Gosling, in his early 30s, has appeared in about 20 feature films in roles big and small and it was Half Nelson, which earned him an Oscar nomination, that is generally regarded as his breakthrough film. Since then he has appeared in such films as Lars and the Real Girl, Blue Valentine, Drive, The Ides of March and Crazy, Stupid, Love.

“I loved the script for the film and, while I don't want to sound like a love-struck teenager, when I met him he spoke so intelligently about the film and his vision for it,” said Hopscotch/eOne managing director Troy Lum about meeting and discussing How to Catch a Monster with Gosling at AFM. “He's a cool character and he's going to be a director with currency.”

Lum describes the script for the upcoming film, which the Canadian also wrote, as an “urban fantasy”. Ben Mendelsohn and Christina Hendricks, who worked alongside Gosling (pictured) in Drive, are both going to be in the film, he added. Hendricks, the sexy red-head from Mad Men, will play a character who works in a fetish club.
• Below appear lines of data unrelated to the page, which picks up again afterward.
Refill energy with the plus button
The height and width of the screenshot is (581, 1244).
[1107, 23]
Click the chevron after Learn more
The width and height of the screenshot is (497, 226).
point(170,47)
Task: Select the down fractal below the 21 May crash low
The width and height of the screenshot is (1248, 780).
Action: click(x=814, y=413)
“I've bought one for the hipsters and one for more mature audiences who liked Mrs Henderson Presents and The Best Exotic Marigold Hotel,” laughed Sydney-based Lum, referring to his second acquisition, Philomena, directed by Stephen Frears. The prolific Brit directed Mrs Henderson Presents and, soon after, The Queen.
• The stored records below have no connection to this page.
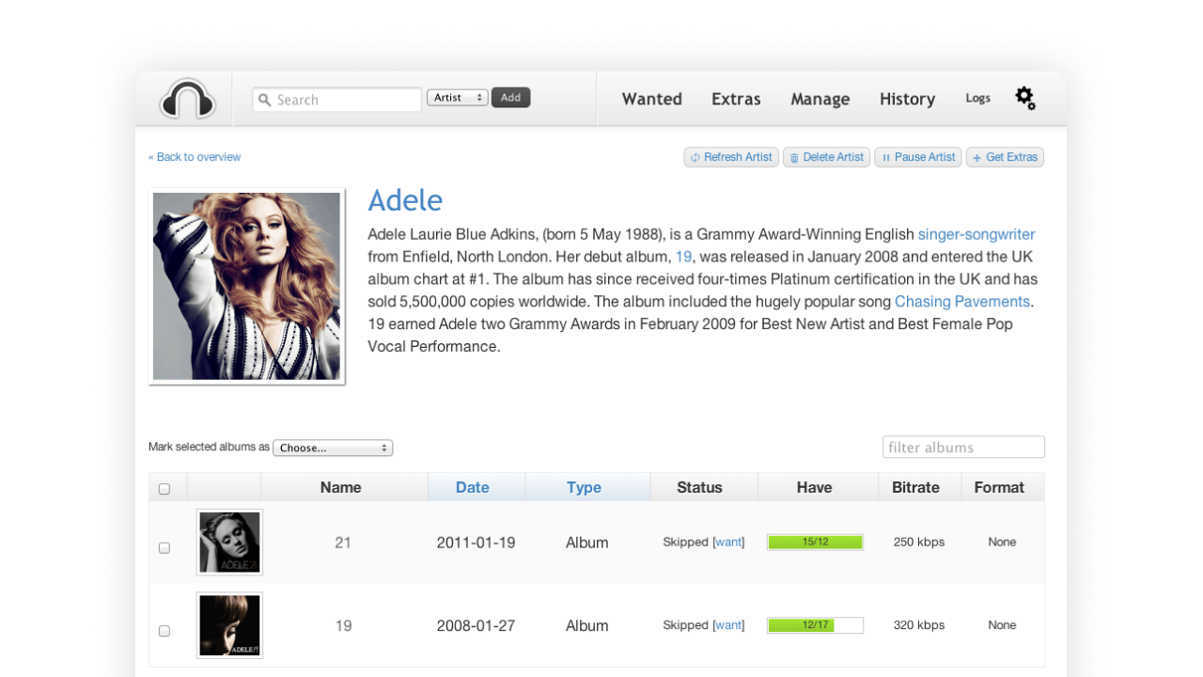Screen dimensions: 1203x677
Task: Open settings via the gears icon
Action: pos(1025,98)
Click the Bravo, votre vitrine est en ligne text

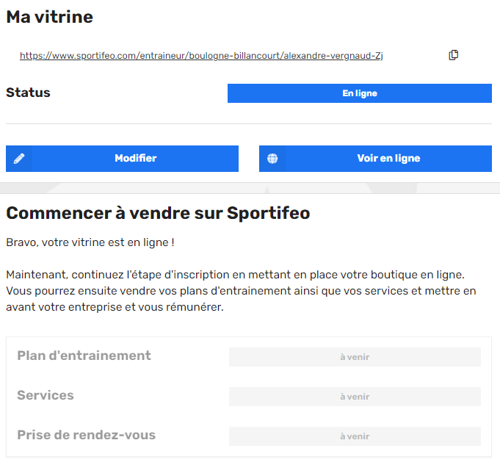90,242
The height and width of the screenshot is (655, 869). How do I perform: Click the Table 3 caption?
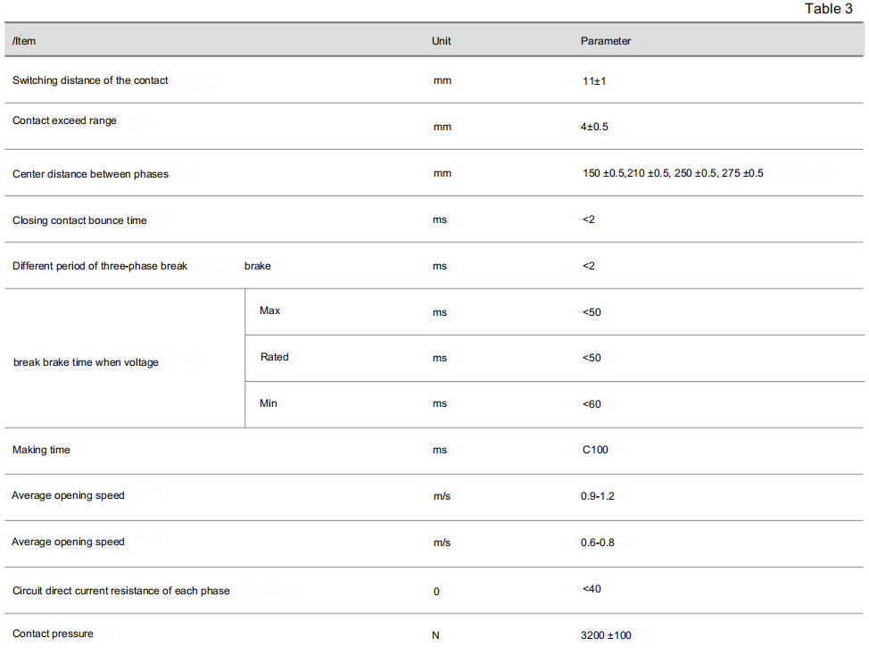tap(829, 9)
Philomena tells of a woman searching for a son taken away from her years before and is written by both Jeff Pope and Steve Coogan, who is in the cast alongside Judi Dench, who plays the title role.

“It's a dramedy, it's shooting now and it's beautifully written and based on a true story,” said Lum.

Each year, countries around the world, mostly those whose native tongue is not English, put forward one official entry for consideration in the best foreign language film category of the Academy Awards. Madman signed up for two such films at AFM, The Deep from Iceland and A Hijacking from Denmark.

A Hijacking tells one of those stories you hear about on a regular basis, a kidnapping by modern day pirates in the waters off Somali,” said Madman's joint managing director, Paul Wiegard, who hopes it will have resonance for Australians because they occupy a nation surrounded by sea. “I see it as telling a story from a modern day battleground. It's almost an anti-thriller because it doesn't have the usual framings of a thriller.”

The Deep is based on the true story of a fisherman who spent 27 hours in the water after his boat capsized off the chilly waters in the North Sea off the coast of Iceland. He lived to tell the tale.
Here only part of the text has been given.